Figure 2. The WDM uses fibre optics and bandpass filters to separate the light wavelengths
The WDM’s innovative and simple design uses a single bandpass filter to select the various colours of light. This contrasts with traditional clinical cytometers, which use a series of dichroic steering filters and bandpass filters that bounce the light along an array, leading to successively less available light, resulting in diminishing light collection efficiency, and ultimately compromising fluorescence sensitivity and resolution (Fig. 3).
Figure 3. Multiple dichroic filters to direct the light path are not required with the WDM. Light efficiency is increased as light loss due to refraction is minimized.
Simplifying High Complexity
Leveraging the linearity of detection systems that use APDs in the operation of the cytometer can be dramatically simplified owing to the predictability of the signals. The linear gain and the normalization performed during the daily quality control routine takes care of the relative variations during instrument set-up commonly seen in instruments. Further, setting up a highcomplexity assay is simplified by using a software gain-only adjustment. The linearity of gain adjustment also simplifies the typically arduous task of spectral compensation which has been the barrier for many to push to a higher number of colours/parameters. To maximize the benefit of the APD linearity, new software algorithms have been developed that facilitate set-up and analysis of high-complexity experiments by simplifying compensation.
It is now possible to create a compensation library that stores the APD gain settings and spectral spill-over coefficients for every parameter and multicolour combination. This allows users to make a virtual spectral compensation matrix selecting various single colours from the library. In addition, the library can intelligently adjust the compensation values when gains are adjusted owing to the predictive responses of linear APDs. The result is a dramatically simplified and intuitive method of setting up high-complexity applications.
The Size Factor
For most cytometers, measuring size of particles less than 300 nm is difficult because they deliver relative sizing information using forward scattered light from the 488 nm blue laser.

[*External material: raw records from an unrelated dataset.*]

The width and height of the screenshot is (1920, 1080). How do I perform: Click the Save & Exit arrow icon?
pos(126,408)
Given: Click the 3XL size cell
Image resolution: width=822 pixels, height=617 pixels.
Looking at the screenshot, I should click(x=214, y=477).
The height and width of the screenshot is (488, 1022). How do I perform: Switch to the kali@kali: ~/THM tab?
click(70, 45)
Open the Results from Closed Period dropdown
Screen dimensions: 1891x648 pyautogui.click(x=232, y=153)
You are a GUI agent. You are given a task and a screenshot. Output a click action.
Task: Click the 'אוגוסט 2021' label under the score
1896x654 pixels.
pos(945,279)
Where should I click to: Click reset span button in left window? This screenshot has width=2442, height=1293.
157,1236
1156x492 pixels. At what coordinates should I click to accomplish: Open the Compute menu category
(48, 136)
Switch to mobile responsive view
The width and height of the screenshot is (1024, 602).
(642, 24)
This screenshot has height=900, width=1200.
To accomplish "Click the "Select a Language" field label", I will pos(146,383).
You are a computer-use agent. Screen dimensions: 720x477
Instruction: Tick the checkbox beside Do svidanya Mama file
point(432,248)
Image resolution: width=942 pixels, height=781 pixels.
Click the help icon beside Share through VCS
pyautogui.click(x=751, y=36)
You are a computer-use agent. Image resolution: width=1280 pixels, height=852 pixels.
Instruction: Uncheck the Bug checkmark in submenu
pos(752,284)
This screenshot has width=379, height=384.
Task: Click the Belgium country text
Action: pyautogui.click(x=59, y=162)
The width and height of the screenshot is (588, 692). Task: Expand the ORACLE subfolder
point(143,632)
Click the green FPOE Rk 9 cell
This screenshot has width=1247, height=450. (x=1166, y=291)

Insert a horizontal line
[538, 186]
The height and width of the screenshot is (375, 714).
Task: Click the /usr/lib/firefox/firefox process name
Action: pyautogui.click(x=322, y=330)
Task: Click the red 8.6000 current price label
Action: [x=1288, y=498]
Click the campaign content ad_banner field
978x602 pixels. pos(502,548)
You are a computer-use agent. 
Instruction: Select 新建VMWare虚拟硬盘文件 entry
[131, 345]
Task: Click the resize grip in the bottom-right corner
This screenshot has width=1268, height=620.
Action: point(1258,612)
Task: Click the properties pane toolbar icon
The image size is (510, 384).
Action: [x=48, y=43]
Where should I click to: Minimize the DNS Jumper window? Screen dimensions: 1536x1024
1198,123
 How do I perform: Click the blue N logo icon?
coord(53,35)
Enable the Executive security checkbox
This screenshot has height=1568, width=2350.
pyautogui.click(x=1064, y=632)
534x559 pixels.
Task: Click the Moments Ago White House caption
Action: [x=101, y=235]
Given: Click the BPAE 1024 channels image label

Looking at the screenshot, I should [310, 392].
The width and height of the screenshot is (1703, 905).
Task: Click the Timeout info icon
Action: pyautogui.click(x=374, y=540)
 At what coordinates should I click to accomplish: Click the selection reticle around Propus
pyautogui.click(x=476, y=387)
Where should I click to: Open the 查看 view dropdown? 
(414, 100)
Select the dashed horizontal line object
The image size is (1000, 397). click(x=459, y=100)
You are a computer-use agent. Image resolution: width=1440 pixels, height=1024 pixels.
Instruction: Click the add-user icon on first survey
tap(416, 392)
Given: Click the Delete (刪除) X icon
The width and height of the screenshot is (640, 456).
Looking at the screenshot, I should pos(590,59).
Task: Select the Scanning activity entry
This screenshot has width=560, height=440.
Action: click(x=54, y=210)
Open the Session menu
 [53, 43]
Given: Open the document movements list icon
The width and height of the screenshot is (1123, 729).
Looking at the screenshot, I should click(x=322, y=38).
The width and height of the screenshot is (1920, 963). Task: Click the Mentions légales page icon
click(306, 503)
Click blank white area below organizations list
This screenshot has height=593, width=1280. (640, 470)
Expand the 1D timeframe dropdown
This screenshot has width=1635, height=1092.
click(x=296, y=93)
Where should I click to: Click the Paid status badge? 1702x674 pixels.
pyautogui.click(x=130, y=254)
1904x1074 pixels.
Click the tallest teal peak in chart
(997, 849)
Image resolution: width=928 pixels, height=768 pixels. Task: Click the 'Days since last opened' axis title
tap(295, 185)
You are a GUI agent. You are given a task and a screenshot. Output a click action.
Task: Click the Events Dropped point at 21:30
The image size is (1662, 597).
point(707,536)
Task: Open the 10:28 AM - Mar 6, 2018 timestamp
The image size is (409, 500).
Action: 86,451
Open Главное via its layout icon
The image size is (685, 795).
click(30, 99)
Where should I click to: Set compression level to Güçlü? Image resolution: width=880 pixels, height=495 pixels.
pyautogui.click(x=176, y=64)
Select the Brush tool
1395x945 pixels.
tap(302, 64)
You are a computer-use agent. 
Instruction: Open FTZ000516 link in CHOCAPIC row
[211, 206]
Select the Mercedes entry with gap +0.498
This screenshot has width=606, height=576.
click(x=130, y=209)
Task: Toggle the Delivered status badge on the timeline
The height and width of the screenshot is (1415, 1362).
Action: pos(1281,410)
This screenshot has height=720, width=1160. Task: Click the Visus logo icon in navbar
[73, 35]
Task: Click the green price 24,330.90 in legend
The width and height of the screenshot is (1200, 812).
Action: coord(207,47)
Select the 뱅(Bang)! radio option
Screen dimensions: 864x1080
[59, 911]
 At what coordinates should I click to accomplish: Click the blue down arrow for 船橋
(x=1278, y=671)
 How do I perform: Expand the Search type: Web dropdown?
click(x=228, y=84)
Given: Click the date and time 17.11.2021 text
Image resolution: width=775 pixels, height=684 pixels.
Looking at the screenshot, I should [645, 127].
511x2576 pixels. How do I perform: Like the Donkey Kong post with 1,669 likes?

For these systems, particles of less than 1 µm (1000 nm) usually fall below the noise threshold of the laser and detector subsystems. In contrast, newer systems use principles of Mie scattering, which predicts that with lower wavelengths of excitation there will be an increased amount of scattered light and improved resolution.
Therefore, measuring scattered light from a shorter-wavelength 405 nm violet laser versus a longer-wavelength 488 nm blue laser will allow the system to resolve smaller particles. The use of the violet side scatter parameter enables systems to detect particles of less than 0.2 µm (200 nm) in size, enabling excellent resolution of microparticles.
The future is now
Combining powerful performance and innovative design and technology, it is possible to deliver a compact, easy-to-use flow cytometer. Pushing the ‘norms’ of conventional flow cytometry, today’s — and tomorrow’s — cytometers simplify high-complexity applications in the clinical laboratory, as well as a deeper understanding in the frontier applications of hematopoietic cancers. Flow cytometry remains a powerful tool for interrogating complex questions. Today’s clinical laboratories want to harness that power and are demanding smaller and more powerful flow cytometers that are more affordable and easier to use. Using innovation, engineers can deliver solutions to meet the challenge.